--- THE PROBLEM ---
Starting at the line that contains "Task: Click the Details list icon", write out every line through the end of the records exactly as it stands, and leave out all pictures.

:: GIVEN ENTRIES ::

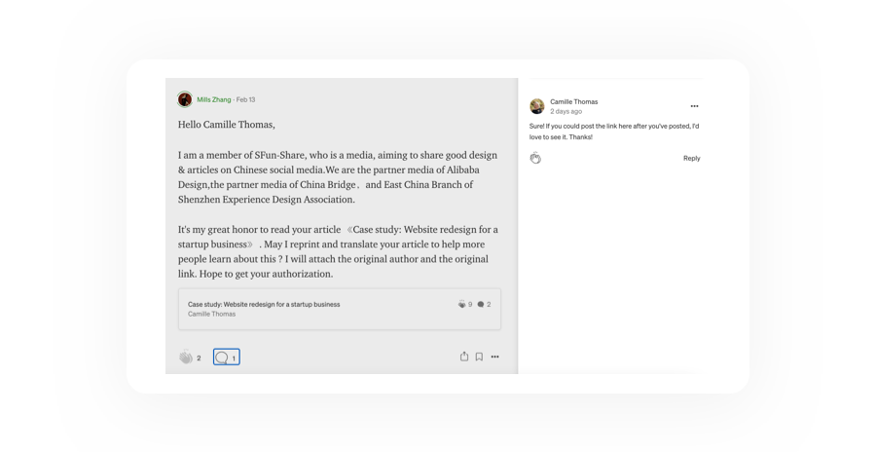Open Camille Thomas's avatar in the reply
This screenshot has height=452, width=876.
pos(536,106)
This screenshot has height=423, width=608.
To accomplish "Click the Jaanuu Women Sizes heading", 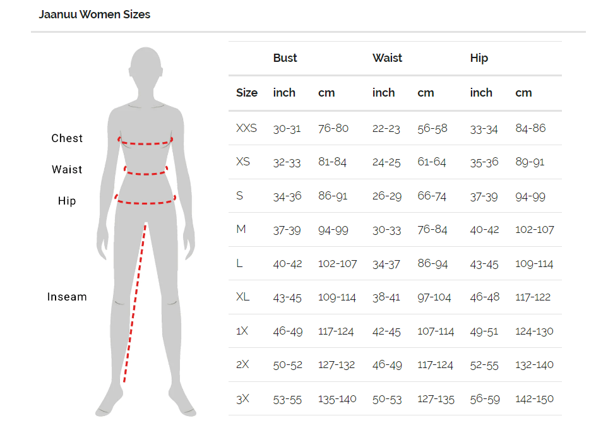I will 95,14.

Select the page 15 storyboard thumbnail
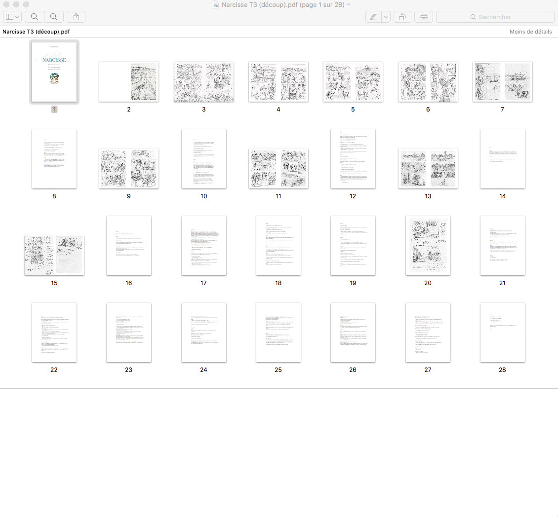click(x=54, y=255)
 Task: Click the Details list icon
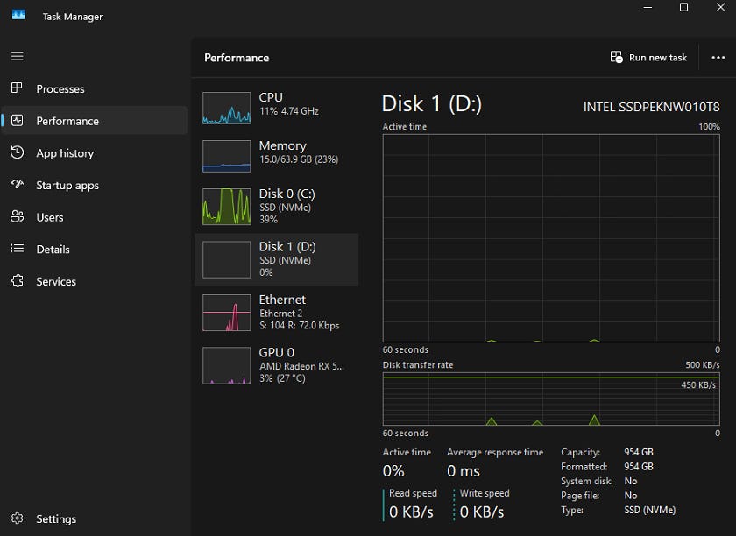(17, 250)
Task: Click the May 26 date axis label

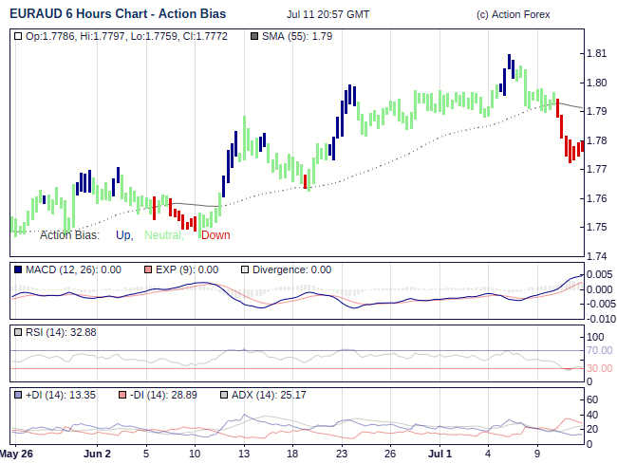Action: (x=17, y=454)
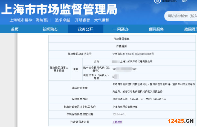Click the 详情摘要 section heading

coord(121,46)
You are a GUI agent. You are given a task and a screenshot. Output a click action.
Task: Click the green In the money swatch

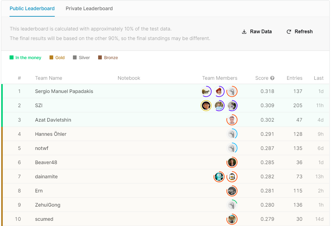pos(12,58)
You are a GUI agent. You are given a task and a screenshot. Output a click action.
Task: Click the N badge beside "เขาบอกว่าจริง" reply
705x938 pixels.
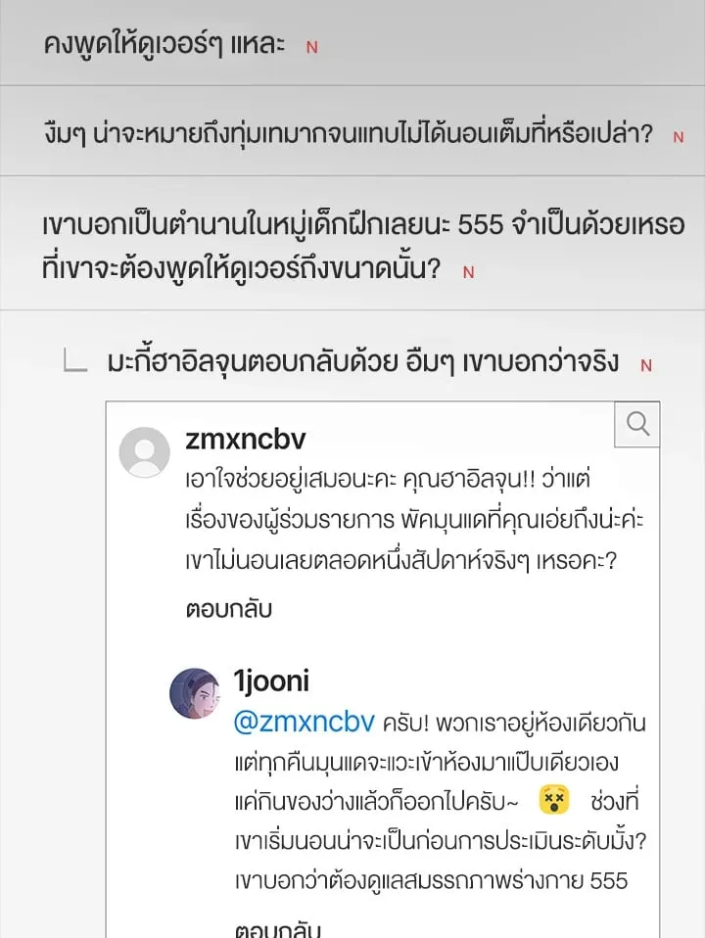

:::

--- SOLUTION TO THE PROBLEM ---
 Task: Click the Details list icon
(17, 250)
Task: Click the May 26 date axis label

Action: (x=17, y=454)
Click the 详情摘要 section heading

coord(121,46)
You are a GUI agent. You are given a task and a screenshot. Output a click action.
Task: Click the green In the money swatch

pos(12,58)
You are a GUI agent. You are given a task and a screenshot. Output a click action.
Task: Click the N badge beside "เขาบอกว่าจริง" reply
705x938 pixels.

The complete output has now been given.